Sunday 22 November 2015

Petrol Scarcity: Fight Oil Cabals, Labour Tells Buhari

The labour in Ekiti State has pleaded with President Muhammadu Buhari to fight the cabals causing persistent oil scarcity in the country, for his change agenda to come to fruition.
Labour, under the auspices of Public Service Joint Negotiating Council, said the one month petrol scarcity has begun to erode the President’s popularity and the confidence Nigerians reposed in his government to bring desired changes in the system.

Speaking in Ado Ekiti on Saturday, JNC Secretary in Ekiti, Ayodeji Oladele, said what Buhari promised Nigerians was a new lease of life, urging him to muster political will to be able to deal with cabals in oil sector bringing unnecessary hardship to innocent Nigerians.
Oladele posited that what the Minister of State for Petroleum and the Group Managing Director, Nigerian National Petroleum Corporation, Dr. Ibe Kachikwu told Nigerians was that there was sufficient petrol in circulation, which suggested that the product was being hoarded to force the price up for marketers to make outrageous profit.

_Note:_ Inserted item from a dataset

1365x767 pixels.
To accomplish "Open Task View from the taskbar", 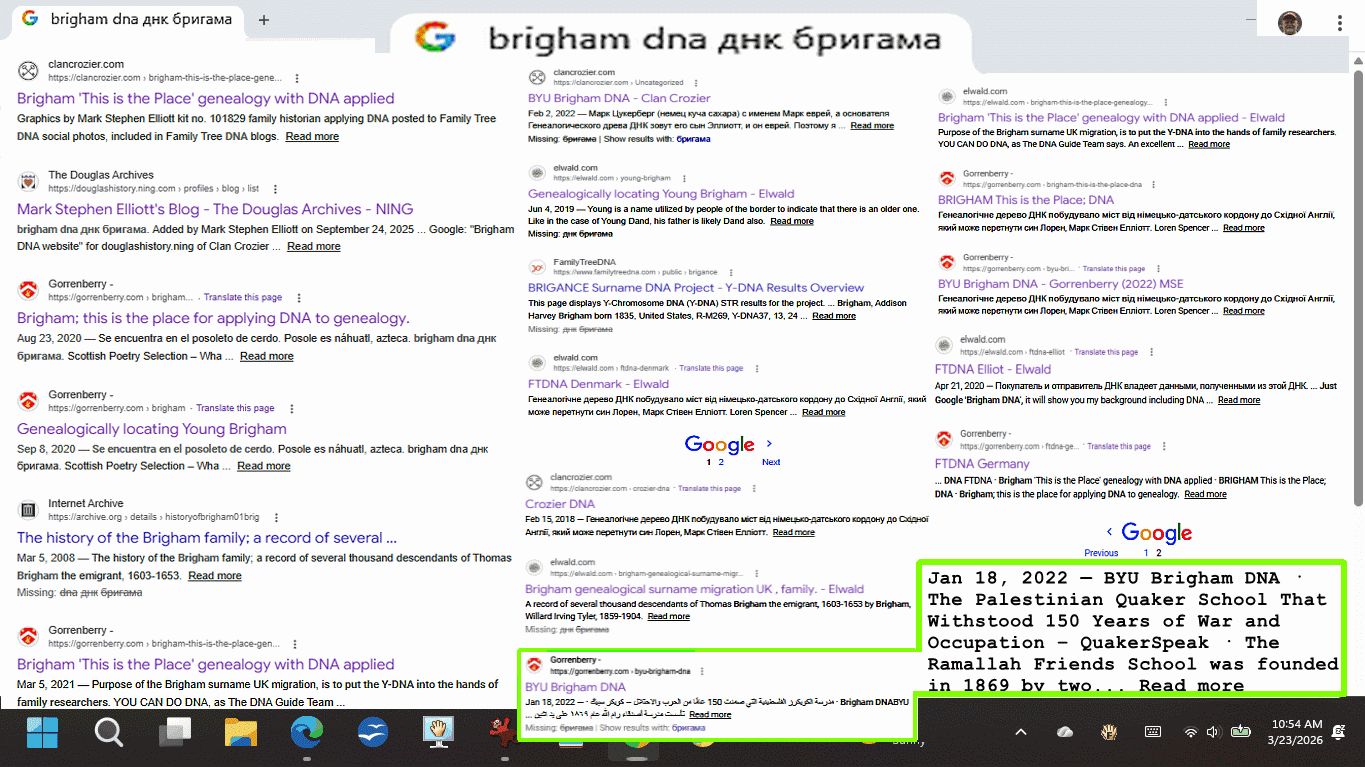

The JNC scribe, who is also the Southwest coordinator of the Agriculture and Allied Employees Union of Nigeria said: “When the Minister was leading a task force to effect compliance in Abuja last week, what he said was that the product was being hoarded.
“He even visited some petrol stations and checked their underground tanks to ascertain their compliance with the directive of the NNPC. Now that the government clearly knew that some people were out to sabotage the government, going by what the Minister said, then it is instructive for President Buhari to take decisive action against these oil merchants who have entrenched themselves in the system and causing problems for successive governments”, he said.

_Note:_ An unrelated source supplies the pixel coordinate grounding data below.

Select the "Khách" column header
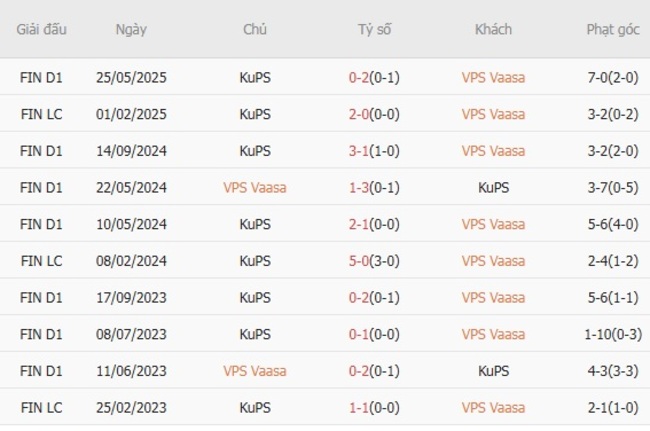The height and width of the screenshot is (431, 650). pos(493,29)
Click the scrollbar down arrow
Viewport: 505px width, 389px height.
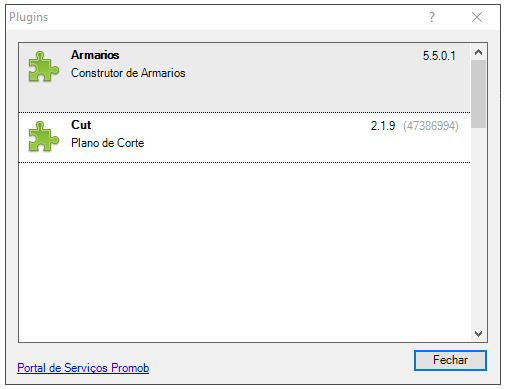click(479, 334)
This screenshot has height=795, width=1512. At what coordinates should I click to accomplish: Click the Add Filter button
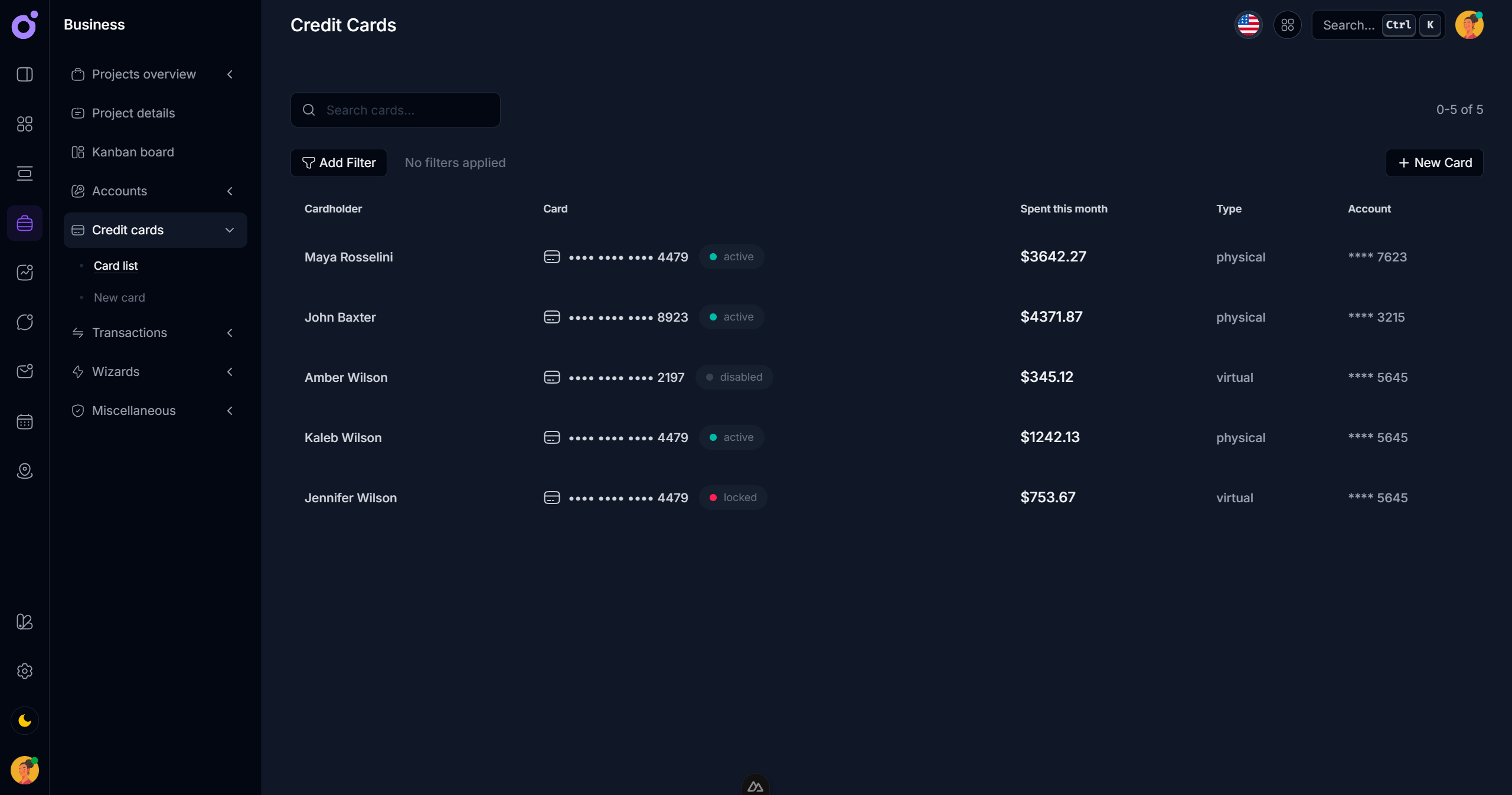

Meanwhile, petrol scarcity has begun to bite harder in Ado Ekiti metropolis, as most independent petrol stations now perform dusk operation, which only last for between 5 and 6.30pm.
Aside the long queues being noticed in few stations that were ready to sell the product, petrol could only be bought at evening time by motorists in many of the stations, with the exception of NNPC and its subsidiary stations.
The threat issued by Governor Ayodele Fayose last week that any station found hoarding the product would be sealed off has not dissuaded the petrol dealers from continually causing hardship by rendering skeletal services; with prices ranging between N105 and N110 per litre.